Cap au sud-ouest cette fois. Première étape : Borjomi, ville thermale qui attire des touristes de tous horizons, en particulier du Golfe. De beaux hôtels, de jolis parcs mais aussi, pour les randonneurs, un parc naturel aux nombreux attraits. Plus au sud, voilà la ville d’Akhaltsikhe et sa forteresse Rabati. Reconstruite en 2011, elle idéalise l’aspect très cosmopolite de cette vieille cité ottomane, mais ne manque pas d’intérêt. Notre guide, la cinquantaine, se débrouille bien en français. Appris à l’école ? ” Non, à la télévision et sur Internet “, nous répond-elle.

C’est plus au sud encore que se situe un des principaux sites historiques de Géorgie : la ville troglodytique de Vardzia, fondée au 12e siècle par la légendaire reine Tamar. En hommage à sa grandeur, elle est parfois qualifiée de roi. Un peu macho quand même… Il faut parcourir l’intérieur de la falaise pour en prendre la mesure : des kilomètres de couloirs, une église, une source, d’innombrables escaliers et balcons. On réalise alors mieux qu’à son apogée, ce site grandiose abritait 50.000 personnes ! L’autre grande cité troglodytique de Géorgie, Uplistsikhe (près de Gori, entre Tbilissi et Borjomi) remonte au 1er millénaire avant J-C. Elle offre une vue plongeante sur une plaine aride agrémentée d’une rivière sinueuse : un paysage biblique…

Ville troglodytique de Vardzia
Ville troglodytique de Vardzia© Sylvie Bresson

Plus à l’ouest, voici Batumi, sur la mer Noire. Colonie grecque voilà 2.500 ans et base navale russe jusque fin 2007, cette cité balnéaire est la ” Côte d’Azur ” de cette partie du monde.
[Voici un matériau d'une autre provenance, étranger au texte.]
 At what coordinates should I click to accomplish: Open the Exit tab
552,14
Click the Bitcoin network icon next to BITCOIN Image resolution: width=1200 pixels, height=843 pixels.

Des immeubles à appartements comptant parfois plusieurs dizaines d’étages visent les classes moyennes russes, tandis que les hôtels hébergent de nombreux touristes venant du Golfe. ” Séjourner en Géorgie est une manière de se sentir en Occident pour ceux qui ne peuvent ou ne veulent pas aller jusqu’en Europe occidentale “, nous explique-t-on. Dès lors, une femme en niqab faisant du vélo sur la piste cyclable, c’est un peu cela aussi Batumi ! Il faut reconnaître que le bord de mer ne manque pas de cachet, aménagé en parc sur une grande largeur et débouchant sur une double statue animée aussi spectaculaire qu’ingénieuse. Le très réputé jardin botanique situé au nord de la ville participe également de son attrait.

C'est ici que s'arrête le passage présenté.